> **YOUR GOAL**
Copy every one of the following records line for line, with nothing changed.

===== MATERIAL FOR THIS EXERCISE =====

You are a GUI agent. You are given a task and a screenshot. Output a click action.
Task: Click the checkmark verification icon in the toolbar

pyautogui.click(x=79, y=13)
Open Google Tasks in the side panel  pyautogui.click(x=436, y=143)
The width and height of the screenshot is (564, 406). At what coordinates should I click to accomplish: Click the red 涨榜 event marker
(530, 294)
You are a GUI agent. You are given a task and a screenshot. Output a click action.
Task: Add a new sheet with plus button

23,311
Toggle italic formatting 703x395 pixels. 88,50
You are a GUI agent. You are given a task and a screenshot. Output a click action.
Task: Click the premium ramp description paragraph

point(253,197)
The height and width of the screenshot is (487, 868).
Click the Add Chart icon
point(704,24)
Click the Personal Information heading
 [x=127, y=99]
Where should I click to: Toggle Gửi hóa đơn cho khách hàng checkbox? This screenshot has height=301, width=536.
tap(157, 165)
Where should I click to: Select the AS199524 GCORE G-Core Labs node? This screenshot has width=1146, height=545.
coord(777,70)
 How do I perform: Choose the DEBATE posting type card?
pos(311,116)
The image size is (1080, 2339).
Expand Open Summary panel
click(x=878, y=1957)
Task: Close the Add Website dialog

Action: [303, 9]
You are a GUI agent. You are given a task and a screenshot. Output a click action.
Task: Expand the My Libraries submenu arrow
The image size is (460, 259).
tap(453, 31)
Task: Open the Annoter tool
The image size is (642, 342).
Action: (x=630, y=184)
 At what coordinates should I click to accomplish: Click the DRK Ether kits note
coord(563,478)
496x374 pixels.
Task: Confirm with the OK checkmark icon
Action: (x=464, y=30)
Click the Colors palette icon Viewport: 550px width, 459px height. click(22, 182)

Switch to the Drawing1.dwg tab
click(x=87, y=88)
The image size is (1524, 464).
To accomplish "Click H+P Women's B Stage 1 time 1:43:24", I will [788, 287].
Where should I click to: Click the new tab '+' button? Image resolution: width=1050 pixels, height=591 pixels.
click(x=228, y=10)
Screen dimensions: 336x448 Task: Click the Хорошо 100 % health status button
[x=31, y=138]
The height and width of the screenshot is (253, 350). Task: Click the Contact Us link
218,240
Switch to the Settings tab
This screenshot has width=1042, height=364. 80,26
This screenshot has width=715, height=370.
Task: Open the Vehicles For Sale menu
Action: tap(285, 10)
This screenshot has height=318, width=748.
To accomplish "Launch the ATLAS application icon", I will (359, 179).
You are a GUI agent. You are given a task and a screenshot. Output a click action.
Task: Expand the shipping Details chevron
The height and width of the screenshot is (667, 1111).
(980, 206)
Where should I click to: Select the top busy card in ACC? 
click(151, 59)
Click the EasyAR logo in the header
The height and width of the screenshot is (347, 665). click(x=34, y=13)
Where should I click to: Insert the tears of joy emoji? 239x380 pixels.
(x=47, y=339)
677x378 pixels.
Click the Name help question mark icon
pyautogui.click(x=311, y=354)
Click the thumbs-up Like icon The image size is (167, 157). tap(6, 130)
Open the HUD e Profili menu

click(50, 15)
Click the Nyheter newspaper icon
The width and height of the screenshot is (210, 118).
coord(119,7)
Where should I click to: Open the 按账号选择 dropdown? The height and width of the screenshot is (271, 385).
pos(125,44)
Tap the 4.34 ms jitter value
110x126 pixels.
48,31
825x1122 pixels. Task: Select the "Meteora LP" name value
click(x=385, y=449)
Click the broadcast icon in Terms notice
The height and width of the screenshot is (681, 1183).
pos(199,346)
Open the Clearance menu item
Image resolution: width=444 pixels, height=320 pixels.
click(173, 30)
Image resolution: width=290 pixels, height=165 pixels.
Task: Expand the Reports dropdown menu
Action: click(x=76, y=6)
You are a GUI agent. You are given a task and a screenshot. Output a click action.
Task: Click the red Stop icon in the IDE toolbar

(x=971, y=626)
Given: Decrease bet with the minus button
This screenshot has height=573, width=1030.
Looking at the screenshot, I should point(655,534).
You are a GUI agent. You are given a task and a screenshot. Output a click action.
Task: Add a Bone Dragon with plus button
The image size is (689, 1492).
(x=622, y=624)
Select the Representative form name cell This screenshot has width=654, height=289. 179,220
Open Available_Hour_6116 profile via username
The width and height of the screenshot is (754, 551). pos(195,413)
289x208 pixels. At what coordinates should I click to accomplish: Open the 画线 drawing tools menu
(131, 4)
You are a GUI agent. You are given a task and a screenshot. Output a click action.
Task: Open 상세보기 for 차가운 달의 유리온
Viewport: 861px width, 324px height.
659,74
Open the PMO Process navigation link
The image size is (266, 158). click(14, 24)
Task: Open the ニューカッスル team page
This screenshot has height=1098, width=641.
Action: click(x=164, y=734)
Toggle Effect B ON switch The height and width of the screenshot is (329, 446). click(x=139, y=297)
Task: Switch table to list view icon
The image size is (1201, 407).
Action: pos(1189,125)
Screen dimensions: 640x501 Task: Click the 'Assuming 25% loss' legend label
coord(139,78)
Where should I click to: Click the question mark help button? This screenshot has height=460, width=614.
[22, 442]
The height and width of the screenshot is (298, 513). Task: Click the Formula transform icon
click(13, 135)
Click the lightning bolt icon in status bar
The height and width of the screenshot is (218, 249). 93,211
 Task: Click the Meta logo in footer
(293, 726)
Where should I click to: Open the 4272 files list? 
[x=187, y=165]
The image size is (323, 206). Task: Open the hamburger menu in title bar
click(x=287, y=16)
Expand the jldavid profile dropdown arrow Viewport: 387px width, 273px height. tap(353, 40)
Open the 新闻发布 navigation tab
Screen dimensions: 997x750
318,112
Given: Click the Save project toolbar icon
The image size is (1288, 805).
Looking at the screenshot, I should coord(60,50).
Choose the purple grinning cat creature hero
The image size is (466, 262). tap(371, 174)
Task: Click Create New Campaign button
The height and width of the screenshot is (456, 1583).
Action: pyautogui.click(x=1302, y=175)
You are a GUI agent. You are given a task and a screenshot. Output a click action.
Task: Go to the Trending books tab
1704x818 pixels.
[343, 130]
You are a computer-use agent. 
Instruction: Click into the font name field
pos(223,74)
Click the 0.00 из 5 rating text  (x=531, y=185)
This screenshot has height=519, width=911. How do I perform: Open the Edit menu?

=====

> **ANSWER TO THE PROBLEM**
You are a GUI agent. You are given a task and a screenshot. Output a click action.
Task: Click the checkmark verification icon in the toolbar

pyautogui.click(x=79, y=13)
Open Google Tasks in the side panel  pyautogui.click(x=436, y=143)
The width and height of the screenshot is (564, 406). At what coordinates should I click to accomplish: Click the red 涨榜 event marker
(530, 294)
You are a GUI agent. You are given a task and a screenshot. Output a click action.
Task: Add a new sheet with plus button

23,311
Toggle italic formatting 703x395 pixels. 88,50
You are a GUI agent. You are given a task and a screenshot. Output a click action.
Task: Click the premium ramp description paragraph

point(253,197)
The height and width of the screenshot is (487, 868).
Click the Add Chart icon
point(704,24)
Click the Personal Information heading
 [x=127, y=99]
Where should I click to: Toggle Gửi hóa đơn cho khách hàng checkbox? This screenshot has height=301, width=536.
tap(157, 165)
Where should I click to: Select the AS199524 GCORE G-Core Labs node? This screenshot has width=1146, height=545.
coord(777,70)
 How do I perform: Choose the DEBATE posting type card?
pos(311,116)
The image size is (1080, 2339).
Expand Open Summary panel
click(x=878, y=1957)
Task: Close the Add Website dialog

Action: [303, 9]
You are a GUI agent. You are given a task and a screenshot. Output a click action.
Task: Expand the My Libraries submenu arrow
The image size is (460, 259).
tap(453, 31)
Task: Open the Annoter tool
The image size is (642, 342).
Action: (x=630, y=184)
 At what coordinates should I click to accomplish: Click the DRK Ether kits note
coord(563,478)
496x374 pixels.
Task: Confirm with the OK checkmark icon
Action: (x=464, y=30)
Click the Colors palette icon Viewport: 550px width, 459px height. click(22, 182)

Switch to the Drawing1.dwg tab
click(x=87, y=88)
The image size is (1524, 464).
To accomplish "Click H+P Women's B Stage 1 time 1:43:24", I will [788, 287].
Where should I click to: Click the new tab '+' button? Image resolution: width=1050 pixels, height=591 pixels.
click(x=228, y=10)
Screen dimensions: 336x448 Task: Click the Хорошо 100 % health status button
[x=31, y=138]
The height and width of the screenshot is (253, 350). Task: Click the Contact Us link
218,240
Switch to the Settings tab
This screenshot has width=1042, height=364. 80,26
This screenshot has width=715, height=370.
Task: Open the Vehicles For Sale menu
Action: tap(285, 10)
This screenshot has height=318, width=748.
To accomplish "Launch the ATLAS application icon", I will (359, 179).
You are a GUI agent. You are given a task and a screenshot. Output a click action.
Task: Expand the shipping Details chevron
The height and width of the screenshot is (667, 1111).
(980, 206)
Where should I click to: Select the top busy card in ACC? 
click(151, 59)
Click the EasyAR logo in the header
The height and width of the screenshot is (347, 665). click(x=34, y=13)
Where should I click to: Insert the tears of joy emoji? 239x380 pixels.
(x=47, y=339)
677x378 pixels.
Click the Name help question mark icon
pyautogui.click(x=311, y=354)
Click the thumbs-up Like icon The image size is (167, 157). tap(6, 130)
Open the HUD e Profili menu

click(50, 15)
Click the Nyheter newspaper icon
The width and height of the screenshot is (210, 118).
coord(119,7)
Where should I click to: Open the 按账号选择 dropdown? The height and width of the screenshot is (271, 385).
pos(125,44)
Tap the 4.34 ms jitter value
110x126 pixels.
48,31
825x1122 pixels. Task: Select the "Meteora LP" name value
click(x=385, y=449)
Click the broadcast icon in Terms notice
The height and width of the screenshot is (681, 1183).
pos(199,346)
Open the Clearance menu item
Image resolution: width=444 pixels, height=320 pixels.
click(173, 30)
Image resolution: width=290 pixels, height=165 pixels.
Task: Expand the Reports dropdown menu
Action: click(x=76, y=6)
You are a GUI agent. You are given a task and a screenshot. Output a click action.
Task: Click the red Stop icon in the IDE toolbar

(x=971, y=626)
Given: Decrease bet with the minus button
This screenshot has height=573, width=1030.
Looking at the screenshot, I should point(655,534).
You are a GUI agent. You are given a task and a screenshot. Output a click action.
Task: Add a Bone Dragon with plus button
The image size is (689, 1492).
(x=622, y=624)
Select the Representative form name cell This screenshot has width=654, height=289. 179,220
Open Available_Hour_6116 profile via username
The width and height of the screenshot is (754, 551). pos(195,413)
289x208 pixels. At what coordinates should I click to accomplish: Open the 画线 drawing tools menu
(131, 4)
You are a GUI agent. You are given a task and a screenshot. Output a click action.
Task: Open 상세보기 for 차가운 달의 유리온
Viewport: 861px width, 324px height.
659,74
Open the PMO Process navigation link
The image size is (266, 158). click(14, 24)
Task: Open the ニューカッスル team page
This screenshot has height=1098, width=641.
Action: click(x=164, y=734)
Toggle Effect B ON switch The height and width of the screenshot is (329, 446). click(x=139, y=297)
Task: Switch table to list view icon
The image size is (1201, 407).
Action: pos(1189,125)
Screen dimensions: 640x501 Task: Click the 'Assuming 25% loss' legend label
coord(139,78)
Where should I click to: Click the question mark help button? This screenshot has height=460, width=614.
[22, 442]
The height and width of the screenshot is (298, 513). Task: Click the Formula transform icon
click(13, 135)
Click the lightning bolt icon in status bar
The height and width of the screenshot is (218, 249). 93,211
 Task: Click the Meta logo in footer
(293, 726)
Where should I click to: Open the 4272 files list? 
[x=187, y=165]
The image size is (323, 206). Task: Open the hamburger menu in title bar
click(x=287, y=16)
Expand the jldavid profile dropdown arrow Viewport: 387px width, 273px height. tap(353, 40)
Open the 新闻发布 navigation tab
Screen dimensions: 997x750
318,112
Given: Click the Save project toolbar icon
The image size is (1288, 805).
Looking at the screenshot, I should coord(60,50).
Choose the purple grinning cat creature hero
The image size is (466, 262). tap(371, 174)
Task: Click Create New Campaign button
The height and width of the screenshot is (456, 1583).
Action: pyautogui.click(x=1302, y=175)
You are a GUI agent. You are given a task and a screenshot. Output a click action.
Task: Go to the Trending books tab
1704x818 pixels.
[343, 130]
You are a computer-use agent. 
Instruction: Click into the font name field
pos(223,74)
Click the 0.00 из 5 rating text  (x=531, y=185)
This screenshot has height=519, width=911. How do I perform: Open the Edit menu?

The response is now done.